Opinião

Ainda estou aqui

De que vale afirmar que um ato é legal se tresanda a falta de ética? Este é, ou tem sido, o cerne da questão (familiar) que envolve o atual primeiro-ministro, Luís Montenegro.

Em política a memória é, recorrentemente, curta. E o que parece, na maioria das vezes, é.

Ao recordar as múltiplas intervenções do anterior líder da oposição, ficamos na dúvida se estamos a falar da mesma pessoa ou se agora, agarrado ao poder, o teste do algodão passou a ser outro, no qual nos furtamos de prestar declarações, vociferamos repetidamente contra a imprensa e os jornalistas (que têm sido tremendamente benevolentes perante um governo tão fraco), passamos a vida a exigir aos outros algo que não conseguimos cumprir, que transparente mais transparente não há e (de peito aberto) abraçamos (e dramatizamos) uma nova crise como forma de sobrevivência (política), arrastando a vida pública para um (novo) pântano.

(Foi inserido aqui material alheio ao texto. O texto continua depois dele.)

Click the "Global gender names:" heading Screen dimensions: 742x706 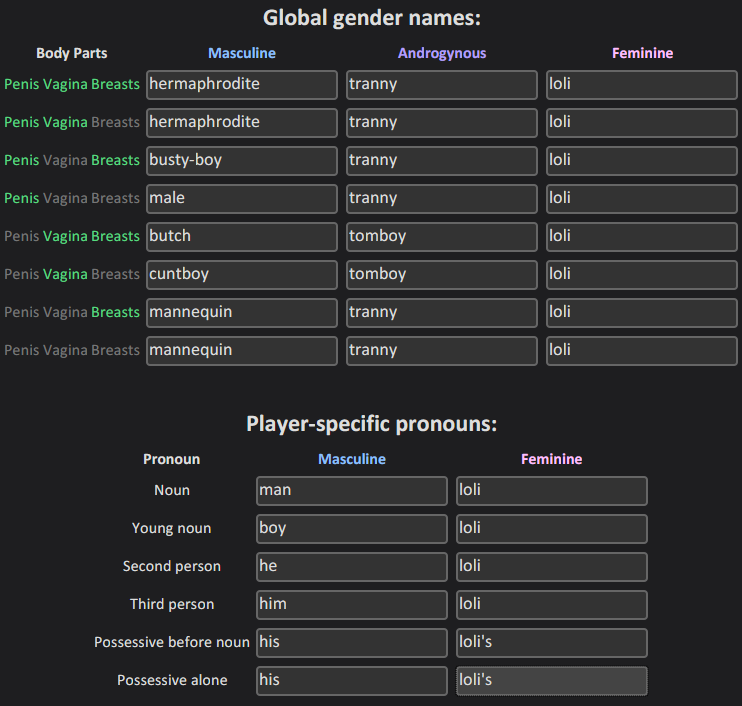(x=372, y=18)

No meio desta turbulência, assistimos ao silêncio ensurdecedor da Presidência da República e ficamos a saber (pelo Observador) que Marcelo Rebelo de Sousa “não atendeu a chamada do primeiro-ministro, pois estava com outros afazeres”.

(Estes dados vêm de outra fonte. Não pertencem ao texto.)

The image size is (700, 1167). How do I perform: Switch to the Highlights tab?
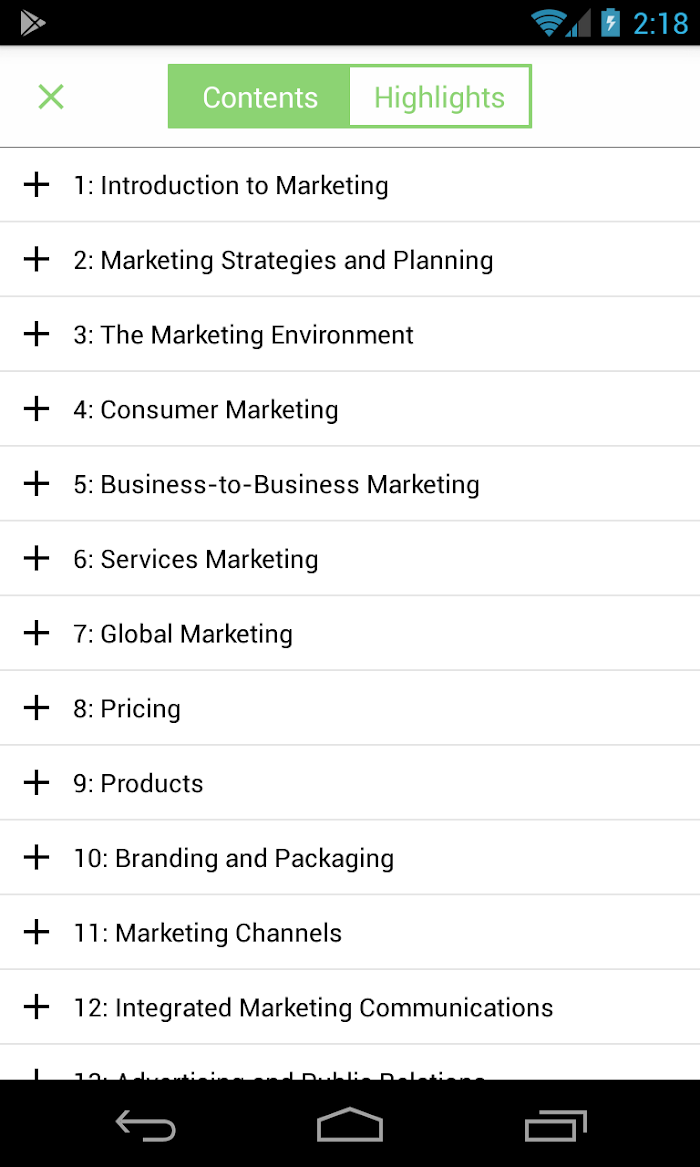440,97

A lucidez (semanal) de António Barreto, remete-nos para a “ética republicana”, na qual “ausência de medo de perda de honra é o sentimento de impunidade. A ideia de que a justiça nunca chega ou, quando chega, é tarde e mal. (…) A promiscuidade entre política, Administração e Justiça é tão profunda que a complacência tem esse efeito, o de “normalizar” o que não o deveria ser.”

A declaração deste sábado, foi a prova da desfaçatez em que está enredado o primeiro-ministro, tanto na forma como tenta limpar a sua imagem pública à custa daqueles que lhe são mais próximos, quer na anódina tentativa de apelar à emoção, num momento que devia convocar à sobriedade, prudência e lisura, perante a natureza dos fatos.

Tal como sublinhado, lapidarmente, por Pedro Adão e Silva, é “difícil encontrar uma explicação plausível para alguém pensar que o exercício de funções de primeiro-ministro era compatível com a continuidade de atividade de uma empresa (…) com clientes que existem apenas por pertenceram a uma teia de cumplicidades políticas tecida por Montenegro”. Para concluir que é “chocante tamanha dose de imprudência.”

Ao contrário do que pensa o governo minoritário de Luís Montenegro, a questão da legitimidade governamental não termina com o chumbo da monção de censura apresentada, extemporaneamente, pelo PCP, uma vez que, tal como defende Francisco Assis, o governo quer transformar este ato “numa moção de confiança”. E que perante isto, “exige-se um esclarecimento absoluto da situação: ou o Governo é sério e apresenta uma moção de confiança ou, caso contrário, o PS deve apresentar uma moção de censura.”

Uma leitura mais depurada deste caso, levanta muitas outras dúvidas, até pela história recente, tanto que o constitucionalista Reis Novais afirma que o “Ministério Público deve colocar uma ação para destituição de Montenegro”, pois aparenta “existir, no mínimo, violação de obrigação de exclusividade pelo PM, e que este deveria ser, em última análise, demitido pelo PR ou destituído pelos tribunais”.

A incredulidade em torno deste assunto cresce à medida que são revelados novos dados, e o Primeiro-Ministro apenas pode queixar-se de si próprio e do novelo em que se deixou enredar.

O cenário político nacional é incerto, e o país não precisa(va) de mais crispações, tal como as nuvens que pairam no cenário internacional, onde o caminho para a paz (e o fim da guerra na Ucrânia) entraram numa perigosa deriva de proporções apocalípticas que não auguram nada de bom.

Assim como o título do filme de Walter Salles, vencedor do Óscar para Melhor Filme Internacional, Luís Montenegro vai, infelizmente, continuar a dizer “Ainda Estou Aqui” (ou a continuar por aí…).